M-Audio Digital Pianos Top Choice at Berklee College of Music
Revered music school turns to DCP-200 for quality sound, simple operation
Boston's Berklee College of Music is synonymous with excellent musicianship. Many ‘musicians' musicians' honed their craft in those hallowed halls. Always on the cutting edge when it comes to mentoring tomorrow's all-star players, the venerable school recently purchased five M-Audio DCP-200 digital console pianos for daily use by both faculty and students.
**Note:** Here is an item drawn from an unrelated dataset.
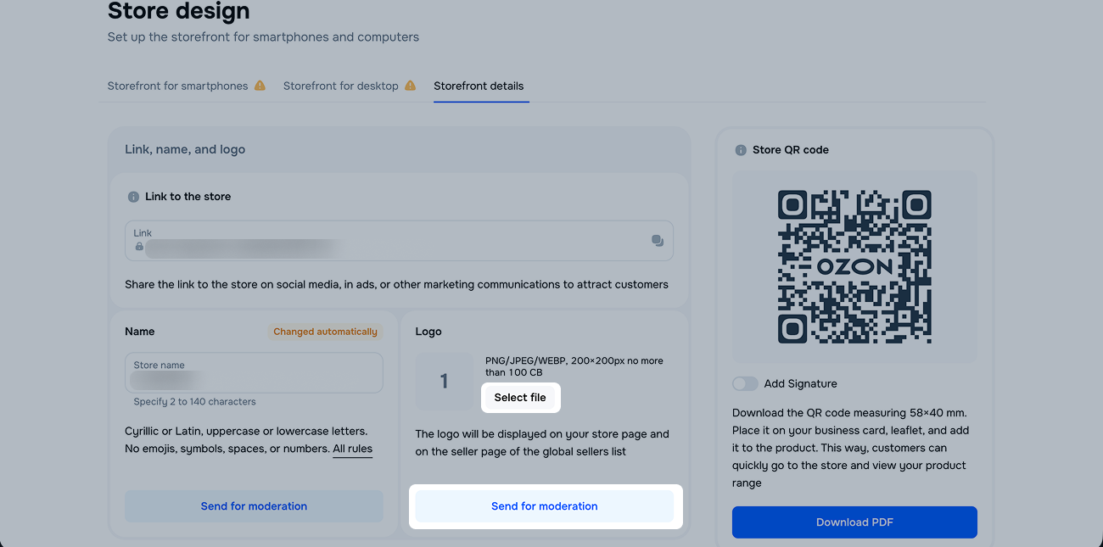Send the logo for moderation
Screen dimensions: 1103x547
(x=545, y=506)
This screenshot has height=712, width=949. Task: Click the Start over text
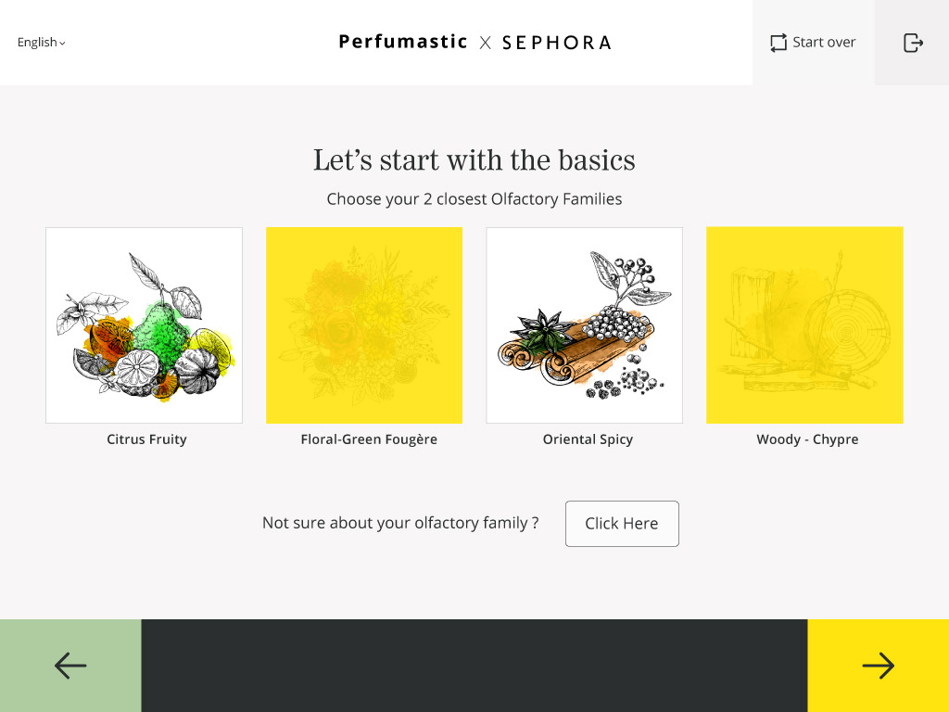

M-Pulse got the inside story in a conversation with Jerry Smith, Technology Director for the Professional Writing Division that acts as an umbrella for song writing, composition, jazz comp, film scoring, harmony and contemporary writing production.
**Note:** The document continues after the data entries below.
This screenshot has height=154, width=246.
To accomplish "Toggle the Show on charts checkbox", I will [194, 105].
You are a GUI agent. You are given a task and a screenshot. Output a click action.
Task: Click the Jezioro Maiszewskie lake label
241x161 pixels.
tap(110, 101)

Given that Berklee is a music college, instruments are essential fixtures in faculty members' offices. “We're planning on switching over all the digital pianos in the office,” Smith says. “Originally we had acoustic pianos and that, as you can imagine, doesn't really work too well in a shared office. We went to synthesizers and they just didn't have great piano sounds—plus they had too many bells and whistles on them. So I started looking at putting digital pianos in these rooms.”
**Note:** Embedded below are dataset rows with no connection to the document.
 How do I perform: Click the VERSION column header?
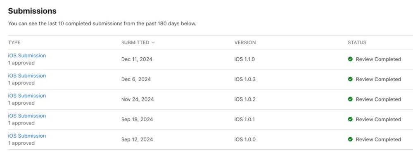[245, 42]
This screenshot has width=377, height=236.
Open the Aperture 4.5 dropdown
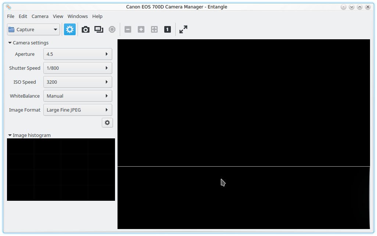(78, 54)
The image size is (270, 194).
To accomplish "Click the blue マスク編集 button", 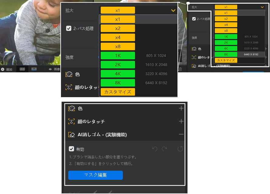I will pos(95,175).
Part of the criteria was that the instruments had to be straightforward. “Most of our faculty want a simple piano that doesn't have a lot of buttons on it,” Smith explains. “99 percent of the time, instructors are sitting there with a student or simply trying to realize a harmony project. They just want a good piano sound. I think a piano that has a simple interface is much better than a piano that has more buttons on it than you're probably going to use…”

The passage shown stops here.